> _WHAT THE TASK REQUIRES_:
Turn the data from its beginning through the line containing "(971, 236)." into a two-column CSV with the headers input and output, one row per entry. Put each value in a single quoted field, and replace any line breaks with spaces.

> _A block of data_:
-=-=-

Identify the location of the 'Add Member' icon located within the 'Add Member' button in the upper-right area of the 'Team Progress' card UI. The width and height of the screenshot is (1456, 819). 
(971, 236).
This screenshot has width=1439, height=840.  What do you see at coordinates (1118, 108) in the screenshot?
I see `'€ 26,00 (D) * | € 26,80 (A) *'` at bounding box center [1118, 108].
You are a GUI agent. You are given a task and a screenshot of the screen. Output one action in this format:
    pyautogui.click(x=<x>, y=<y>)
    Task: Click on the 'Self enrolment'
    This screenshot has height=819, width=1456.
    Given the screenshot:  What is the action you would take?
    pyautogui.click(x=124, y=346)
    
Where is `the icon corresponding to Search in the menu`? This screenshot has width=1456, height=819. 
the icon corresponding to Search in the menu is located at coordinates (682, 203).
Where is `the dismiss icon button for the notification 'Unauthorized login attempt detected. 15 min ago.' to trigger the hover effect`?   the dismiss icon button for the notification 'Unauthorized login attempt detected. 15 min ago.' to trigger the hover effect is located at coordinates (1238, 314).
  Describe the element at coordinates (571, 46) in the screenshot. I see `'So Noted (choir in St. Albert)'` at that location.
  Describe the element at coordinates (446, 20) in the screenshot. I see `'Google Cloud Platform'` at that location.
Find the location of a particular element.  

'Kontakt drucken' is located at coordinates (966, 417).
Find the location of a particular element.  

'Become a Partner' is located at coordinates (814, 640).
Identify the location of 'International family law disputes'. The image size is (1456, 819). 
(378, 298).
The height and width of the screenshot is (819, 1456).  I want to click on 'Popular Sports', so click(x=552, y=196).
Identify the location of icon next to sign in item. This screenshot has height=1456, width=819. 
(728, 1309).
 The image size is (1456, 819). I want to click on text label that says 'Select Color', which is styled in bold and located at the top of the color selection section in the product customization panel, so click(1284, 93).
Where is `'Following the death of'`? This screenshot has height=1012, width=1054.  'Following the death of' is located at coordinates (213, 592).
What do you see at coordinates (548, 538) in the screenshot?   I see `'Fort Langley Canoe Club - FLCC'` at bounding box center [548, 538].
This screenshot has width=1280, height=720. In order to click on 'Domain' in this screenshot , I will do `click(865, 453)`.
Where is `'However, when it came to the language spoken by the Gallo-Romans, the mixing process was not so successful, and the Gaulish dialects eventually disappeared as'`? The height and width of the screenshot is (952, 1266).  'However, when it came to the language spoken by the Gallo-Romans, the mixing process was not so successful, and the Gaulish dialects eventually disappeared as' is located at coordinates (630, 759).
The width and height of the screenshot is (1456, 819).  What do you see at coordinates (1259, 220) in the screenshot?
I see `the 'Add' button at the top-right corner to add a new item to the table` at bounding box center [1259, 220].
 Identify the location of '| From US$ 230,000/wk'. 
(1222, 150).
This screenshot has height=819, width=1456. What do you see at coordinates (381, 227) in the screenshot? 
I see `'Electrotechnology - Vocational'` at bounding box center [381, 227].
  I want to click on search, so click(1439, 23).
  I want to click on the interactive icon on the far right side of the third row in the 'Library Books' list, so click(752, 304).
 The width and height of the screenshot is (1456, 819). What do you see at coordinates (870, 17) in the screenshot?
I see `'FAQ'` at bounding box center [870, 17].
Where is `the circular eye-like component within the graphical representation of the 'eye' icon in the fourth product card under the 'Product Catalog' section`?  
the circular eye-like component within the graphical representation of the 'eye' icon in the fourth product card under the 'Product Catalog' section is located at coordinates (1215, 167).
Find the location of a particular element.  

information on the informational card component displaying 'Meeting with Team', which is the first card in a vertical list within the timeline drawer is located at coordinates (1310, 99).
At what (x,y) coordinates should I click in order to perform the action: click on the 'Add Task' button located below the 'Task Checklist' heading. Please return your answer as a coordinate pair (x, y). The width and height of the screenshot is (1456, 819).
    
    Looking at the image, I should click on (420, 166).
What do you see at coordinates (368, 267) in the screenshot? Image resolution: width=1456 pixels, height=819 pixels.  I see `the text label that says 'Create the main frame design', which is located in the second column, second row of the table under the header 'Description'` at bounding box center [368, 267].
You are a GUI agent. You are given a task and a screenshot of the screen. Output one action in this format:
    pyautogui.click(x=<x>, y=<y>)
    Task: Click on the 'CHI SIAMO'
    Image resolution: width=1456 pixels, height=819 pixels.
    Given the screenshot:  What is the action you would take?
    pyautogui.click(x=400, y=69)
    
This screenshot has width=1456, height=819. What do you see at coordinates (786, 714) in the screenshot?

-=-=-

> _FINAL RESULT_:
input,output
"Identify the location of the 'Add Member' icon located within the 'Add Member' button in the upper-right area of the 'Team Progress' card UI. The width and height of the screenshot is (1456, 819).","(971, 236)."